When Montana announced his verbal commitment to Steve Sarkisian and Washington, it was big news both here and in California. Montana's coming to Montlake seemed to take the sting out of losing Heaps, the local "can't miss" star, to BYU in exchange for another "can't miss" kid. When Montana and his Oaks Christian High School team flew up to Seattle to play against Heaps and Skyline that September, ESPN televised the game nationally. The circus like atmosphere and large media hype for a high school football game was ridiculous.
Interestingly, neither Heaps or Montana lived up to our, or their, expectations of greatness, and both transferred from BYU and UW respectively. Last season, Montana played for Tulane, his third college, and lost his starting job as the season wore on.
The moral here to all us hardcore Husky fans is that these recruiting rankings of high school kids does not guarantee greatness or success in big time college football.
A 4-Star ranking doesn't measure or predict a kid's heart, his maturity, his humility, his burn-out factor, his intelligence, his avoiding an injury, his family situation, his ability to be coached, his coach's ability to coach, and the kid's ability to adapt not only to college life itself, but to life as a high profile student athlete in a big time college football program.
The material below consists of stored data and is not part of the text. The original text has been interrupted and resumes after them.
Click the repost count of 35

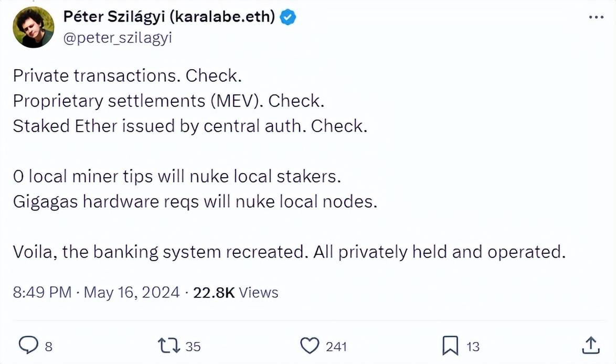(193, 347)
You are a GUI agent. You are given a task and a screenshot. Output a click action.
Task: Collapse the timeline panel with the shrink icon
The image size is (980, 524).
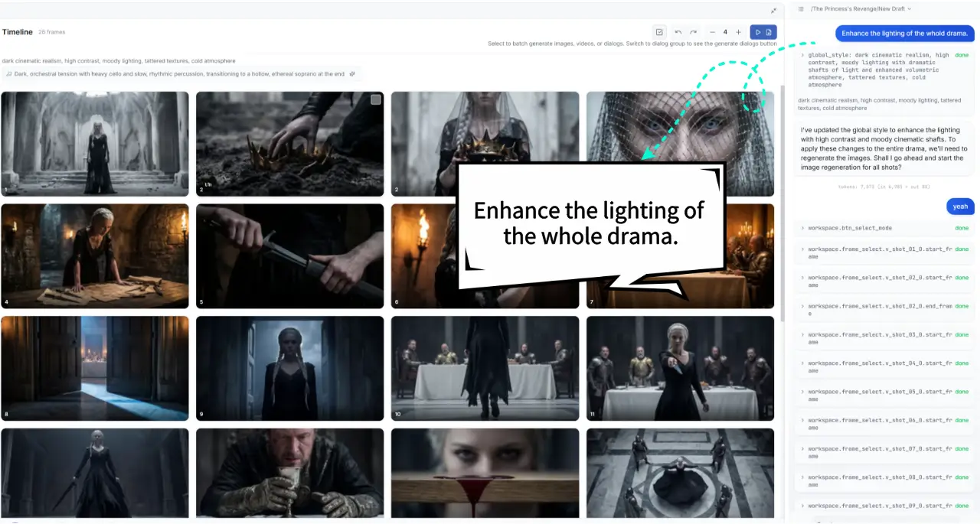point(774,11)
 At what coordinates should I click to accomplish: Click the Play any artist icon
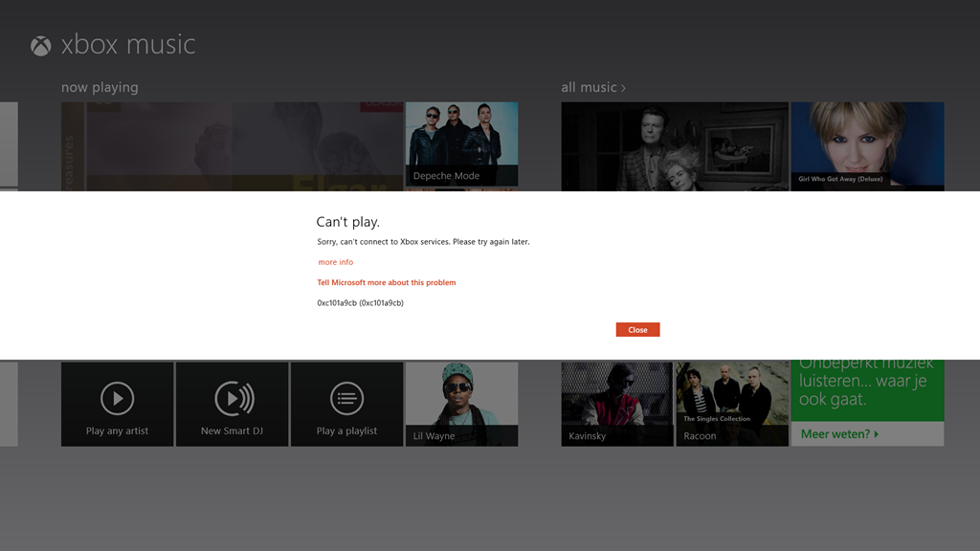(x=117, y=398)
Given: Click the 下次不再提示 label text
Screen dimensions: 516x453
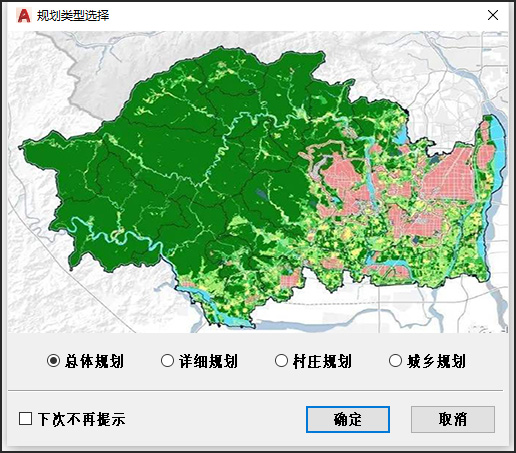Looking at the screenshot, I should point(82,419).
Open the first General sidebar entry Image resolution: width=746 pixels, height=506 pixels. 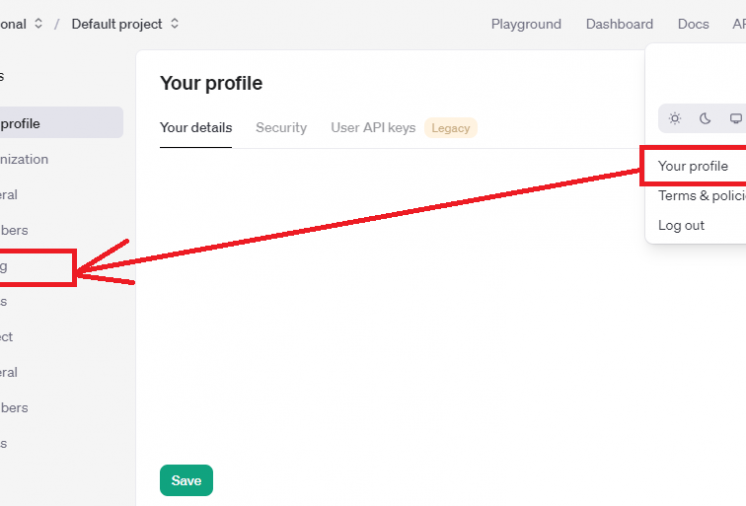click(x=9, y=195)
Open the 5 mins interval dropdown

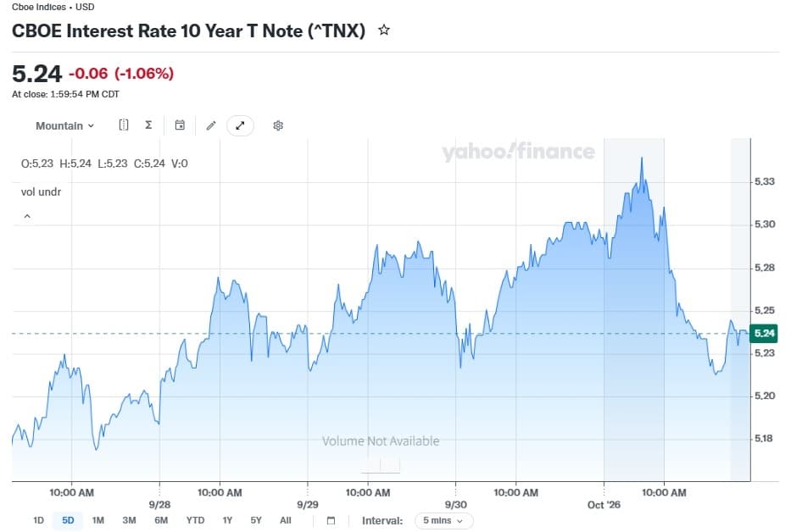[x=443, y=520]
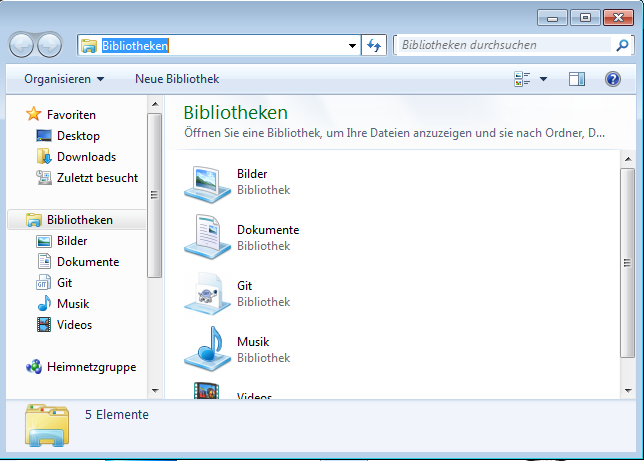Select Zuletzt besucht in the sidebar
This screenshot has height=461, width=644.
tap(97, 178)
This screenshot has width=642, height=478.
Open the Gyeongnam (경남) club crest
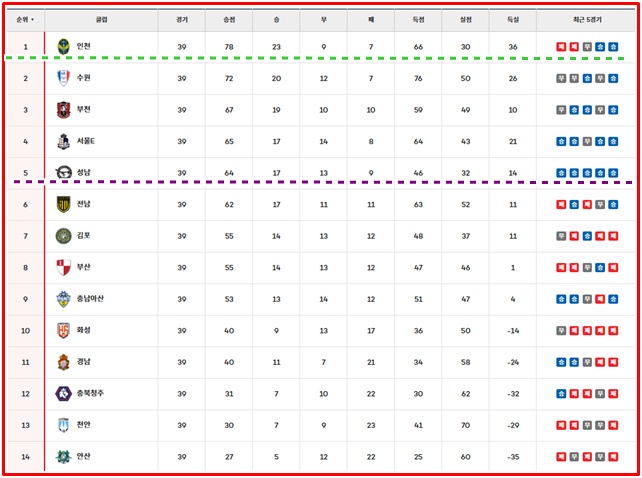64,362
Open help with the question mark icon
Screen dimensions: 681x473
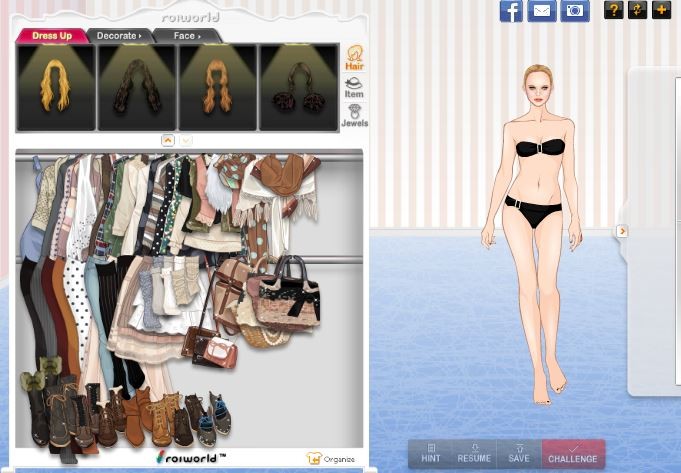(614, 10)
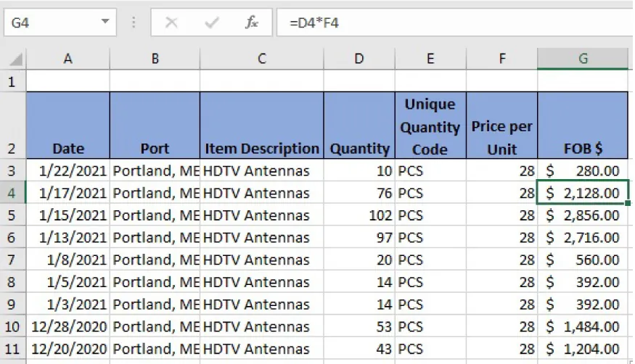The width and height of the screenshot is (635, 364).
Task: Open the Insert Function fx dialog
Action: pyautogui.click(x=251, y=22)
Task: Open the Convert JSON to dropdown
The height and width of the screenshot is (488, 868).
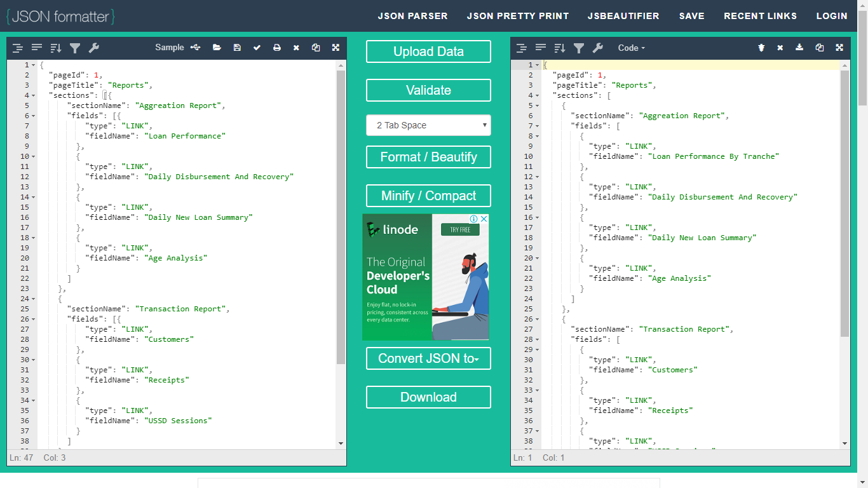Action: click(x=428, y=358)
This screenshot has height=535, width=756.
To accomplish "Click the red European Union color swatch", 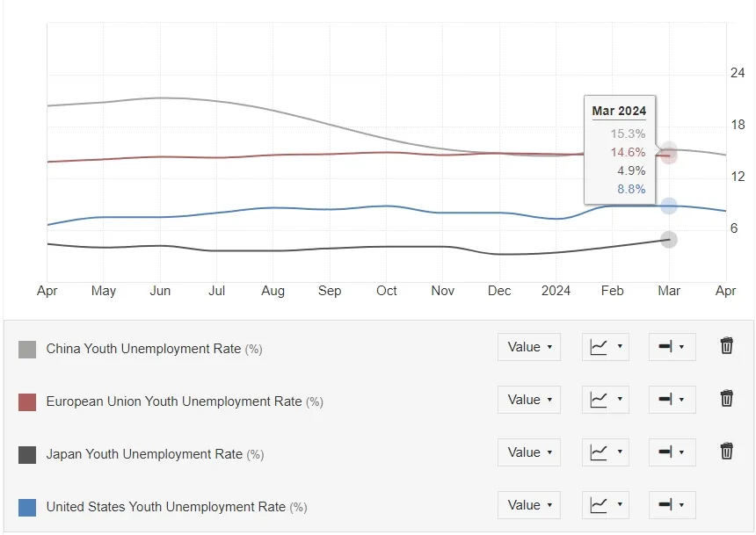I will coord(27,402).
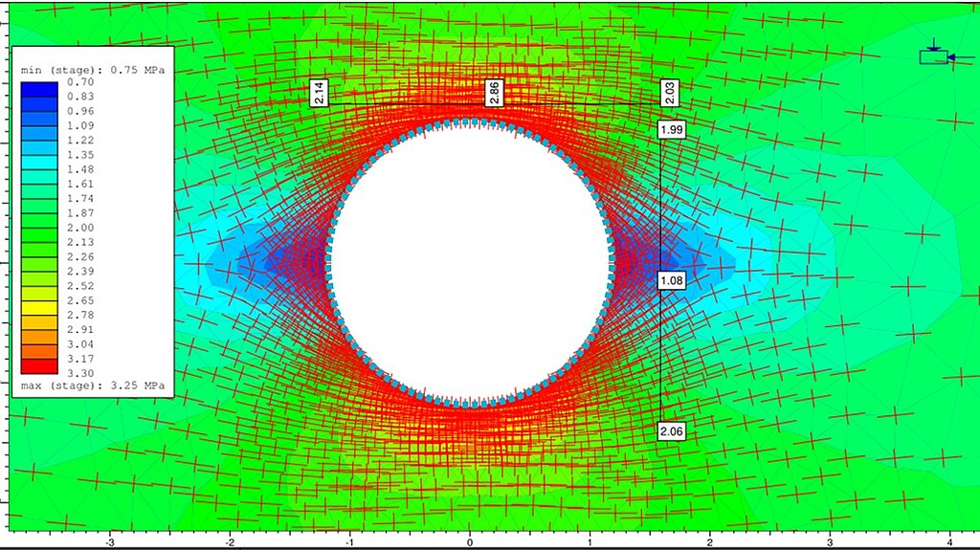The image size is (980, 550).
Task: Click the min (stage) 0.75 MPa text
Action: coord(92,70)
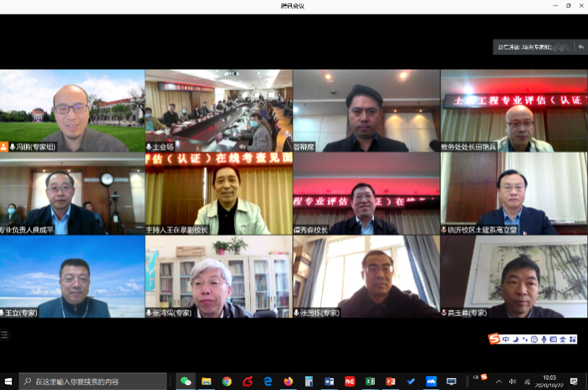Launch Firefox from the taskbar
This screenshot has width=588, height=390.
(288, 381)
A 4-Star recruiting ranking doesn't guarantee collegiate success; Jake Heaps and Nick Montana aren't the only "can't miss" guys to prove that. The recent Cyler Miles saga at UW is another example of how it can go.
It's also worth noting here that both Russell Wilson and Richard Sherman of the Seattle Seahawks were not highly ranked recruits coming out of high school. However, Wilson was successful first at NC State, and then he transferred to Wisconsin after the new coach at NC State foolishly suggested that Wilson, who had already graduated, move on. Wilson then led the Badgers to the Rose Bowl. Sherman was a starter at Stanford and earned his degree. Both then became Super Bowl Champs, and seem to be successful in life despite both being ranked 2-Star recruits out of high school.
As a Washington fan and alum, I'm buoyed by Husky Head Coach Chris Petersen's recruiting philosophy. CP is signing kids who not only are good, and most are ranked as 3 and 4-star recruits, but they, and their parents, are told straight out that life as a Husky Football player is going to be a hard year-round grind, both on the field and in the classroom, for four or five years. Petersen is telling recruits that their experience as a UW Husky is not just about game day glory and the cheering crowds, but it is also part of a larger life experience preparation that, hopefully, will last long after they've left the game.
I think that Coach Pete is bringing the right message. Petersen is stressing and teaching to his Husky team the reality of hard work in class and earning your place on the football field, rather than buying into shallow media hype and a message that they're already stars who've earned their accolades.
I think that all of us Husky fans need to understand that the hype coming out of recruiting websites about a high school kid does not guarantee anything. It obviously helps UW's chances to win the Pac-12 Championship if there are good athletes wearing Purple and Gold, but it also helps if they've got their heads screwed on right, and are getting coached the right way too.